A radiology AI model, for example, only reduces cost-per-read if it changes how radiologists are staffed, scheduled, and compensated. Installing the software without changing compensation structure means the tool absorbs cost without freeing capacity. The McKinsey framing suggests many health systems have installed the software.

The second-order risk is budget fatigue. If the first wave of AI deployments ships without measurable return, board pressure to fund the next wave drops, even if the second opportunity is stronger. McKinsey is flagging a category of waste before it hardens into skepticism.

Measure before you buy

If you are a health system evaluating AI tools, start with the outcome, not the tool. What operational metric or clinical outcome are you trying to move? What workflow change would move it? Who owns that workflow today, and what would it take to change their incentive?

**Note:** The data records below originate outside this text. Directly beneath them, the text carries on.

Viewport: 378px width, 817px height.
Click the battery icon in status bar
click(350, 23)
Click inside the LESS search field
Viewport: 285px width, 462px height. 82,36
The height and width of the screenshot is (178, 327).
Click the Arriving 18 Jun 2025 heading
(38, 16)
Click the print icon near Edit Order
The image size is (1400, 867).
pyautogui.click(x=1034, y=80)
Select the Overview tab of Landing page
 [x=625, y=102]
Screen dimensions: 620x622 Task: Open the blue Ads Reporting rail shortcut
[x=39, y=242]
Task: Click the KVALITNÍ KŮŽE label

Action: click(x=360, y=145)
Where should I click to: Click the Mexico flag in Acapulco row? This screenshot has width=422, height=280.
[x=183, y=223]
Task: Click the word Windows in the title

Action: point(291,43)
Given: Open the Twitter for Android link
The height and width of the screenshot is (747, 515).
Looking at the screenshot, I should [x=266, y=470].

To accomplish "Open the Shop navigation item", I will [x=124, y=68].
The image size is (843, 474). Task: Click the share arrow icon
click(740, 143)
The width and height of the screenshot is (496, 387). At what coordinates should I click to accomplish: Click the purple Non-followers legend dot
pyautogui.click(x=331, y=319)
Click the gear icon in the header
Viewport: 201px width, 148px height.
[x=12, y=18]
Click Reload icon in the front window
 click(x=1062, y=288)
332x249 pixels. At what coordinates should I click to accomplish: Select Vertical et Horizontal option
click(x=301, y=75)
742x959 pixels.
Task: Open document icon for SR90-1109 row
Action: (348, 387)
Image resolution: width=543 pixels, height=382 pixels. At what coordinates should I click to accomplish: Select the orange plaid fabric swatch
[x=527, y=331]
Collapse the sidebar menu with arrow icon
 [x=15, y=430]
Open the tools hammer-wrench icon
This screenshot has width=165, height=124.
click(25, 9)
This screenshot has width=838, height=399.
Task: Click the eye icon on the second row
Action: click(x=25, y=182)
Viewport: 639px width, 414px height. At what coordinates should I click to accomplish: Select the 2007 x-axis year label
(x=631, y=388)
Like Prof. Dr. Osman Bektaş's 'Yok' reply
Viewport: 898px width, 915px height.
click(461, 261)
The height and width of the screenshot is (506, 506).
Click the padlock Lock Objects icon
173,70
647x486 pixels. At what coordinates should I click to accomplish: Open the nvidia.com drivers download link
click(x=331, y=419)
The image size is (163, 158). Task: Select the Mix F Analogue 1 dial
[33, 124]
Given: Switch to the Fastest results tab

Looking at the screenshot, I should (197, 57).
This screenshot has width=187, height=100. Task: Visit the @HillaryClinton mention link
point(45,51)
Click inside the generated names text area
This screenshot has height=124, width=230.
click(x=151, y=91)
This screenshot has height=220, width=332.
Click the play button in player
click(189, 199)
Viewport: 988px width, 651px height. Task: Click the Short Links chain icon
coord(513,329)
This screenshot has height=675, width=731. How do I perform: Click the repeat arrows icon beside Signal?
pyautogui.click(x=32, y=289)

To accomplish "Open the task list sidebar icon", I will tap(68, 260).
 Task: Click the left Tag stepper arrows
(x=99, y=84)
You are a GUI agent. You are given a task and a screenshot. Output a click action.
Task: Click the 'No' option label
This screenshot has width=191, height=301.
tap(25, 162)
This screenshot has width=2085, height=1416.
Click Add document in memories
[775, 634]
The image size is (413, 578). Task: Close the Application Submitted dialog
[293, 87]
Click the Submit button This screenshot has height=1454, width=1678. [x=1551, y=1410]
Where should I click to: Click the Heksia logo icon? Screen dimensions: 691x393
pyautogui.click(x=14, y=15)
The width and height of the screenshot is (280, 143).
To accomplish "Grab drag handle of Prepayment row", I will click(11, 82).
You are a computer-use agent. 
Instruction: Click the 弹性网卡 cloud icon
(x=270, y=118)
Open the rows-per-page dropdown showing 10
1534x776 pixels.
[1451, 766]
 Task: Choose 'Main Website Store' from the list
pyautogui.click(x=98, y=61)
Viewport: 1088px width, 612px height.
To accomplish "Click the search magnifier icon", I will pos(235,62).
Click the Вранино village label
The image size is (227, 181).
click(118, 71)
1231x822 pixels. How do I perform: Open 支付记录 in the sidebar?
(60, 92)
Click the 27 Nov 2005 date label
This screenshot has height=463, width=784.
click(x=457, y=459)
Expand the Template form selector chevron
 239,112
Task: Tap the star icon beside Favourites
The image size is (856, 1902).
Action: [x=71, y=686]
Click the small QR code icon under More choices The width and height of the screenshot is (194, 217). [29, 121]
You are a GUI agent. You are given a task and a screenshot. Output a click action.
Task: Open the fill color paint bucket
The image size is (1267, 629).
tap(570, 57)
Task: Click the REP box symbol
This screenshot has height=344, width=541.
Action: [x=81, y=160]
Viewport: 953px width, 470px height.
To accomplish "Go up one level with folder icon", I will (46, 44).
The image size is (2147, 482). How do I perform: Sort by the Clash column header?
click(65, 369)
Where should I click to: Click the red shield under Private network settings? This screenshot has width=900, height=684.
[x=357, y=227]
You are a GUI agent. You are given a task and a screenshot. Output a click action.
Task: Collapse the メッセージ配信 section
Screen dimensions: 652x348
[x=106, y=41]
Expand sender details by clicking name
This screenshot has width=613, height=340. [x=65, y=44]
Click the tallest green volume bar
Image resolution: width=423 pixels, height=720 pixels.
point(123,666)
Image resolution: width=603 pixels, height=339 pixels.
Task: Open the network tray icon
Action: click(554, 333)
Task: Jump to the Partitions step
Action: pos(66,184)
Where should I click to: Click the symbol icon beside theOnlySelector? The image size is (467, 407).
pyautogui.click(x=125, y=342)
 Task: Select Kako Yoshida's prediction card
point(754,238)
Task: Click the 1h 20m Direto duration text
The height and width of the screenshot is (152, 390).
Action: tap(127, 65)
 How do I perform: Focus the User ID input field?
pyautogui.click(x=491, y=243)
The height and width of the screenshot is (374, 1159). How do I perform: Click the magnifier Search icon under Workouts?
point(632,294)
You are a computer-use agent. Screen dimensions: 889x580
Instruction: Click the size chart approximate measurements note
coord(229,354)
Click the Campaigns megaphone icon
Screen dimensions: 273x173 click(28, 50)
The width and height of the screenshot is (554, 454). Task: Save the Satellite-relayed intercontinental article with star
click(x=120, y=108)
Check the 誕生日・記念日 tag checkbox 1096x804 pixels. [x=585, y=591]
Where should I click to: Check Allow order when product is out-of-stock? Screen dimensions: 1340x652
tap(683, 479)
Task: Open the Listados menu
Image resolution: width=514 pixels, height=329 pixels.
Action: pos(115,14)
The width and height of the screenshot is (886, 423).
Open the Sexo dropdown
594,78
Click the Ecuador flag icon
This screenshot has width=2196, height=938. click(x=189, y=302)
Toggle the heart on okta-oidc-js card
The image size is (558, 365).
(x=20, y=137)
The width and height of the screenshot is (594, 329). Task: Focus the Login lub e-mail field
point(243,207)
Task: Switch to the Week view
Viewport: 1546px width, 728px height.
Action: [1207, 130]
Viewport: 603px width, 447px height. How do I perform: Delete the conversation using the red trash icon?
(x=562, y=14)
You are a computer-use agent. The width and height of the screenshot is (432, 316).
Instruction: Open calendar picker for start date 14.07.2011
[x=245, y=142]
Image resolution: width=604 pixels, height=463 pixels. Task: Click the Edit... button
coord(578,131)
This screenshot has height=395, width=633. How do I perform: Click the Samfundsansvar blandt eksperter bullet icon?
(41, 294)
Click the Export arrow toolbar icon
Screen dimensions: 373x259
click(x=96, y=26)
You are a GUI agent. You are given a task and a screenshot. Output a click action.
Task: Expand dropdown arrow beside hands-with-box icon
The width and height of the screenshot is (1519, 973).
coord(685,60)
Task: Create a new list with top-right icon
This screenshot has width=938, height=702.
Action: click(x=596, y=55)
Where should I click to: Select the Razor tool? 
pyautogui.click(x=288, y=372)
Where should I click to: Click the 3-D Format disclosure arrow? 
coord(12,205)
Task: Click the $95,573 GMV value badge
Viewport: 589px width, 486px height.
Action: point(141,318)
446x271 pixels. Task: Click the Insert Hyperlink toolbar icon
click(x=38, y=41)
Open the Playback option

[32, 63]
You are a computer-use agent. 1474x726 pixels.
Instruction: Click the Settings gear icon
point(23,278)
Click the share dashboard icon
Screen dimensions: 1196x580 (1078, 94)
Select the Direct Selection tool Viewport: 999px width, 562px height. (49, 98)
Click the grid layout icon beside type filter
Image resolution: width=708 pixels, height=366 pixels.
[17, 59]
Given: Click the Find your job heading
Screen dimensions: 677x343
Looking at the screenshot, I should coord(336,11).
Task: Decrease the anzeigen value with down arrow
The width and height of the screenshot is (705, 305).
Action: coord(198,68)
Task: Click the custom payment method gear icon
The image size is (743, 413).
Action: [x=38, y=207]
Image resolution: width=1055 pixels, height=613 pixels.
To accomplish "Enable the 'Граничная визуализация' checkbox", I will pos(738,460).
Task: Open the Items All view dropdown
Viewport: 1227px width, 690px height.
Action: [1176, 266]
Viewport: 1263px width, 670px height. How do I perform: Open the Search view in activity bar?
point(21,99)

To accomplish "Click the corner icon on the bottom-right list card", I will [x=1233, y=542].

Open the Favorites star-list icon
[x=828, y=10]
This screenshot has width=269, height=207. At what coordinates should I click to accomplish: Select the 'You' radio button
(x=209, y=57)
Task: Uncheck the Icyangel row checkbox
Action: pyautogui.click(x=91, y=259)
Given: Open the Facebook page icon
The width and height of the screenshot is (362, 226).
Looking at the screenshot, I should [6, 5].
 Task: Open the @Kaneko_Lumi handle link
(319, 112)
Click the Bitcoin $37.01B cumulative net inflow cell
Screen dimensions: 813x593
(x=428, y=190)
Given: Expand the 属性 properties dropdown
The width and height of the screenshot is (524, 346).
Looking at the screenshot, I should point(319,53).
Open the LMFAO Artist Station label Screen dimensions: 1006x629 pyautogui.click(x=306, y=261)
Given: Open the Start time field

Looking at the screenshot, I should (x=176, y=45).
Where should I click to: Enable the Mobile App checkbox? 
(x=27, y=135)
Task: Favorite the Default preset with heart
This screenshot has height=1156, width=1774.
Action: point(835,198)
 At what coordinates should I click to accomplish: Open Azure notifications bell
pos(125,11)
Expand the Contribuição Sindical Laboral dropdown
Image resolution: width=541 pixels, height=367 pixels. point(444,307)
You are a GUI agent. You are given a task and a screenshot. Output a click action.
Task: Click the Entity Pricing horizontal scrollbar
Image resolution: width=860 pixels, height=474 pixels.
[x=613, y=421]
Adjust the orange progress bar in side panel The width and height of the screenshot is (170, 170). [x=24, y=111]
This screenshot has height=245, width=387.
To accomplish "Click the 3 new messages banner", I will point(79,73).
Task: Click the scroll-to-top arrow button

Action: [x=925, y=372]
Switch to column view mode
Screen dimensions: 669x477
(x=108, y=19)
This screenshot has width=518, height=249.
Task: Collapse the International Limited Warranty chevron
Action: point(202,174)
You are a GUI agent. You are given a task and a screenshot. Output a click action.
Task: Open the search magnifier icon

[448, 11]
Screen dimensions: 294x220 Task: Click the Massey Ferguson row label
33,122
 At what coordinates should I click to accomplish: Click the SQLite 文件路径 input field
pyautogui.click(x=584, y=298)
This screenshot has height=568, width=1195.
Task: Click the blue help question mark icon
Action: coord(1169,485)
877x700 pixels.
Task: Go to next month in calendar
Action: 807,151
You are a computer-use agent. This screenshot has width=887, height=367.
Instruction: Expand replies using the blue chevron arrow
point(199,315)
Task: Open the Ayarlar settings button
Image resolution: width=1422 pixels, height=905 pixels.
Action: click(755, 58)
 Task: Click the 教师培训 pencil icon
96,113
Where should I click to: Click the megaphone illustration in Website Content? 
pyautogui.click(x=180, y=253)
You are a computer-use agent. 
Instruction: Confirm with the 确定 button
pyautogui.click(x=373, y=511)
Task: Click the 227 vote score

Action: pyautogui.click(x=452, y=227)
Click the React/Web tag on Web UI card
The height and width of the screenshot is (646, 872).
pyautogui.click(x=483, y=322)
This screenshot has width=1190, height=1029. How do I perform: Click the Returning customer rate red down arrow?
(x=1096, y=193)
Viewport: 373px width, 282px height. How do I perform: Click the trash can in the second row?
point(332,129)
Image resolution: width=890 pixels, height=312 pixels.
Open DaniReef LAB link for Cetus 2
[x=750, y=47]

Build the vendor evaluation around those questions, not around model capability or feature richness.

If you have already deployed AI tools in clinical or administrative functions and do not have a clear owner or a measured outcome, audit those deployments now. The McKinsey position implies that the absence of CEO sponsorship and workflow redesign is predictive of failure. Reallocate that budget toward projects where leadership has already committed to the organizational work, not just the software.